Alfano e libertà (da Silvio): costituito un gruppo di 26 “alfaniani” alla Camera (Ansa)

ROMA – Al Senato è ufficiale la costituzione di un gruppo di “alfaniani”, con 26 senatori firmatari. Il primo dei firmatari è Fabrizio Cicchitto. Il gruppo interverrà già nel dibattito sulla fiducia in corso alla Camera.

È la stessa cosa o è un altro gruppo rispetto a quello annunciato da Roberto Formigoni in mattinata?

O è un “Ppe sezione Italia“, che poi riunirà oltre ai “diversamente berlusconiani” del Pdl anche Scelta Civica di Mario Monti e l’Udc di Pier Ferdinando Casini?

Se si tratta della seconda ipotesi, circolano già i nomi di “Nuova Italia” e di “Italia Popolare”.

Intanto il ministro Gaetano Quagliariello sembra prendere le distanze: “È un’iniziativa dei parlamentari che non conosco; quello che so è che i membri del governo ne sono estranei e non si sono mossi”. Un altro ministro, Nunzia De Girolamo, ha twittato poco dopo le 17: “Sono e resto nel gruppo parlamentare Pdl”.

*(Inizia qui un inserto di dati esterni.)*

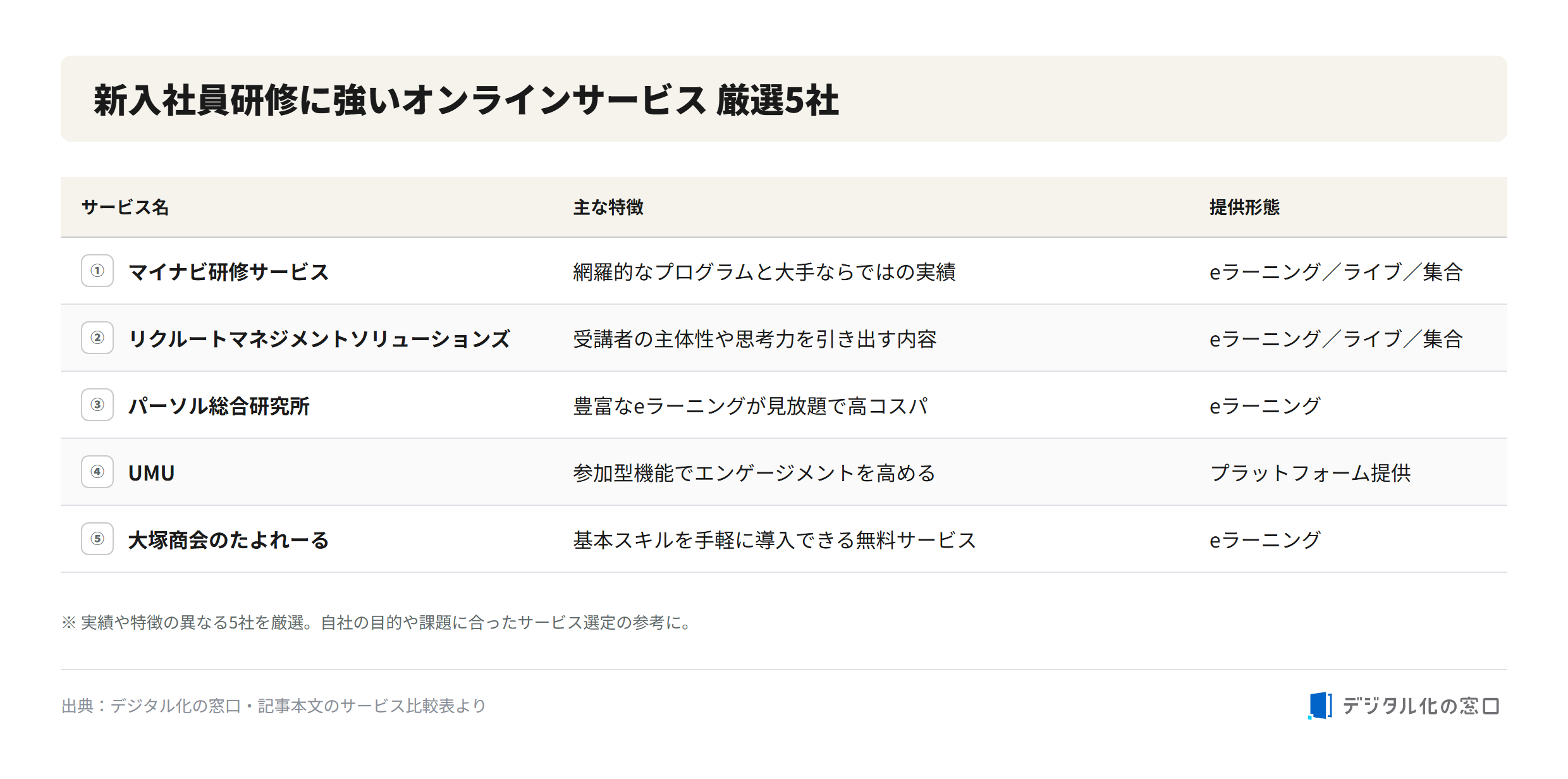Click the footnote starting with ※ 実績や特徴
Viewport: 1568px width, 779px height.
click(377, 622)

Roberto Formigoni invece è uno dei più convinti: “I gruppi si faranno, qui alla Camera lo hanno già fatto e stasera ne parleremo anche al Senato in una riunione. Siamo 25 ma il numero è destinato a salire”.

Mentre Carlo Giovanardi ha ribadito che è chi andrà con Forza Italia ad uscire fuori dal Pdl: “Noi restiamo dove ci hanno messo i nostri elettori”. Rifondazione Pidiellista?

Per il momento c’è solo un annuncio, intorno alle 16 in quello che per Angelino Alfano rimarrà come “il giorno del quid”.